‘Shepherd,’ ‘German’ Headline Berlin Film Fest

BERLIN (January 8, 2007) — New movies from Robert De Niro and Steven Soderbergh are among the first chosen for competition at this year’s Berlin International Film Festival.

The festival, which runs Feb. 8-18, will feature De Niro’s “The Good Shepherd,” a tale about the earliest days of the CIA and a fictionalized agent, played by Matt Damon. De Niro also directed 1993’s “A Bronx Tale.”

Soderbergh’s “The Good German” stars George Clooney as an American journalist lured into a murder mystery in post-World War II Berlin.

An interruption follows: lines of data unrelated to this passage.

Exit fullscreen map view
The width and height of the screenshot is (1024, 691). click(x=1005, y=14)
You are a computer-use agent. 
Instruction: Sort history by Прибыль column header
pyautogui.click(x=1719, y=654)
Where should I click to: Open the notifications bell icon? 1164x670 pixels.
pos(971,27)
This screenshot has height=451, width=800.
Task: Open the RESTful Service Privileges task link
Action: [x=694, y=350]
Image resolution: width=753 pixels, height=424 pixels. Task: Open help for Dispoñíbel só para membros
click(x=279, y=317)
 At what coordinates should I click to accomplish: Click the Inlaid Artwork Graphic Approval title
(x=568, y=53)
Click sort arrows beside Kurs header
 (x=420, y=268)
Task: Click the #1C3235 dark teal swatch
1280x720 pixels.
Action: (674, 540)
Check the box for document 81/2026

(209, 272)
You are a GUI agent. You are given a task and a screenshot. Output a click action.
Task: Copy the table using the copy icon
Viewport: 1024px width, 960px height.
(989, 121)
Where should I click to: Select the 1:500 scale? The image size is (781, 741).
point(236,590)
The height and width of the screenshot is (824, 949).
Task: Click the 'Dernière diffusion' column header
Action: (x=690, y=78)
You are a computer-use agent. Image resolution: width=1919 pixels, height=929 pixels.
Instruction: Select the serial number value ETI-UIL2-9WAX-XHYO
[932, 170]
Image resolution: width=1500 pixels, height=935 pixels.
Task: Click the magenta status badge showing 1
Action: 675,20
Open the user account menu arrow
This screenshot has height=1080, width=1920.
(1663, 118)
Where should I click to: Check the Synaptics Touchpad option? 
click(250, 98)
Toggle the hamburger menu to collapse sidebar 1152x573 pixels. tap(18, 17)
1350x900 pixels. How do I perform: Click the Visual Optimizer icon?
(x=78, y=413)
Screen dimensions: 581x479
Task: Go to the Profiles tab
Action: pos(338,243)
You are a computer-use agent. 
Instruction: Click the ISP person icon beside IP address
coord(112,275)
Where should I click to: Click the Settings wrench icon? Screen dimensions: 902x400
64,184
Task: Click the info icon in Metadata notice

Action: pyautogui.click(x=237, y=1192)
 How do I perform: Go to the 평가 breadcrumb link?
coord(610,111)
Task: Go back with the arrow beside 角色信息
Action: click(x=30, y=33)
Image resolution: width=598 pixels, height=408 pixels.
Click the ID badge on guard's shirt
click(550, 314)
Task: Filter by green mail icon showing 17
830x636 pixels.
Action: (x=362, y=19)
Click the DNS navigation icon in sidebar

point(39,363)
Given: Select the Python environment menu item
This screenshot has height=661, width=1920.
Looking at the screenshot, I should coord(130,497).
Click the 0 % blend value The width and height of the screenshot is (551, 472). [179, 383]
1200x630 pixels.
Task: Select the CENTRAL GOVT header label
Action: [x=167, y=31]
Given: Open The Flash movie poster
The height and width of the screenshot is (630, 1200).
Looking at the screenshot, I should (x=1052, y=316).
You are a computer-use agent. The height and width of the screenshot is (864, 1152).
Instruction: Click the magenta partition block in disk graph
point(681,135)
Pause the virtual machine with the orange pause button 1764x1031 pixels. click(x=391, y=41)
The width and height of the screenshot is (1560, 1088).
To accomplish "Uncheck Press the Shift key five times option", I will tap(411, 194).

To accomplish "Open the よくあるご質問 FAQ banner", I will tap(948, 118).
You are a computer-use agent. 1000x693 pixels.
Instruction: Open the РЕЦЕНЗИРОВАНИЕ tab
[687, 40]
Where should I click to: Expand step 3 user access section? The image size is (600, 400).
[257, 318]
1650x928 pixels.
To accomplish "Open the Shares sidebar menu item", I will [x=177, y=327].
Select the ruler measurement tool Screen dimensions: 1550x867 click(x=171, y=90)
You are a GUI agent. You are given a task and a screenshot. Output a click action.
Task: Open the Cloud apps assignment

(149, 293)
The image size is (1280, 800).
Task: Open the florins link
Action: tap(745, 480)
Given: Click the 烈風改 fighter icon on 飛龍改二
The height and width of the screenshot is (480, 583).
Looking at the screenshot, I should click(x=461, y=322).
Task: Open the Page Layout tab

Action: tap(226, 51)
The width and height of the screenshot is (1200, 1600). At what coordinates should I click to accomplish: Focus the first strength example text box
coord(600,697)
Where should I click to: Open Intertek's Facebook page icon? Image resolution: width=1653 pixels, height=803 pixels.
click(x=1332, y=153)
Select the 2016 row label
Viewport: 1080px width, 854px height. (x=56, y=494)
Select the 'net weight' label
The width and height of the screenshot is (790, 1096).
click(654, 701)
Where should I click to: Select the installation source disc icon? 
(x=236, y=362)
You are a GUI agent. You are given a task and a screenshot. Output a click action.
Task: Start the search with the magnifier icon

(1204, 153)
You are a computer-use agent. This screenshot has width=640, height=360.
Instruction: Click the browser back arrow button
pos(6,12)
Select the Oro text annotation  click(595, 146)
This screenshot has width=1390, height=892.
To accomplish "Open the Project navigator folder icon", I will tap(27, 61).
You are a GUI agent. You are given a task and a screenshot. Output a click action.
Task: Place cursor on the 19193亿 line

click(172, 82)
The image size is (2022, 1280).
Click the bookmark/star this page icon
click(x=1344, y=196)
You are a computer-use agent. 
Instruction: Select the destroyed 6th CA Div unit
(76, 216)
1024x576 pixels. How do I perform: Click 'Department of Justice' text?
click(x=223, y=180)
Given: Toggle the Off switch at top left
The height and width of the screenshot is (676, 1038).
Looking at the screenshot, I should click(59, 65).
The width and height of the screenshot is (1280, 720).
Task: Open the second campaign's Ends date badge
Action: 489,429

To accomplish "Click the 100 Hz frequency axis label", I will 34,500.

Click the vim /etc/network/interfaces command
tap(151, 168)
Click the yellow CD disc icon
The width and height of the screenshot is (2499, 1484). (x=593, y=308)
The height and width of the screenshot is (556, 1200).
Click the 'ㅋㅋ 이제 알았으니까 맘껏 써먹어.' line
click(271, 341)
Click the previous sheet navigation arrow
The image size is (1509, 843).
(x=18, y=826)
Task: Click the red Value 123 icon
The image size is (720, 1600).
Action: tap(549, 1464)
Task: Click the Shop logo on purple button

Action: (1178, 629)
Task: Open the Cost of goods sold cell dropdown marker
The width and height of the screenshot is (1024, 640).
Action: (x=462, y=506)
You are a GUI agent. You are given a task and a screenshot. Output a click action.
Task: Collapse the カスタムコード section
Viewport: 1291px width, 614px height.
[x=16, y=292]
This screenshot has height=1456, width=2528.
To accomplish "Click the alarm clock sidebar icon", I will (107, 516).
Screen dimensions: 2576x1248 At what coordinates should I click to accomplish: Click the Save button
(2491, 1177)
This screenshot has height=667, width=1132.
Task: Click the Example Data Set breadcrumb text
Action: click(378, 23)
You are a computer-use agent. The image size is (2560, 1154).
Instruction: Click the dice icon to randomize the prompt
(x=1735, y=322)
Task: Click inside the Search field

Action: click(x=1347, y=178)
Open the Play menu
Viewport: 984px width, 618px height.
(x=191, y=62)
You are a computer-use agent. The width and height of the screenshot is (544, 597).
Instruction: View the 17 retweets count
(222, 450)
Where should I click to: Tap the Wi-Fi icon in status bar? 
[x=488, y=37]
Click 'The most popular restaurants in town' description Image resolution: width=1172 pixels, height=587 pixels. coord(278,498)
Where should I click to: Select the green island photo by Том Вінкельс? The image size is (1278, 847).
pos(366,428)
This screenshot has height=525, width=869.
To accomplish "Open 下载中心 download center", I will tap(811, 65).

Also selected is Belgian director Sam Gabarski’s “Irina Palm,” in which singer-actress Marianne Faithfull plays a widow who desperately needs money and unwittingly accepts a job in a sex club.

“Goodbye Bafana,” from Danish director Bille August, stars Joseph Fiennes as James Gregory, a white South African prison guard whose life is changed by guarding Nelson Mandela for more than 20 years.

From the host country, Germany, comes Christian Petzold’s “Yella,” while South Korea’s Park Chan-wook brings “I Am a Cyborg but That’s OK” to the festival.

“Many of the productions selected for this year’s competition link modern historical processes to personal, intimate and extremely emotional stories,” festival director Dieter Kosslick said in a statement last week.

Organizers expect to complete the competition lineup for this year’s festival, the 57th, by mid-January.

Last year, the festival’s top Golden Bear award went to Jasmila Zbanic’s “Grbavica,” a film examining how a single mother and her 12-year-old daughter struggle with the aftermath of the Bosnian war.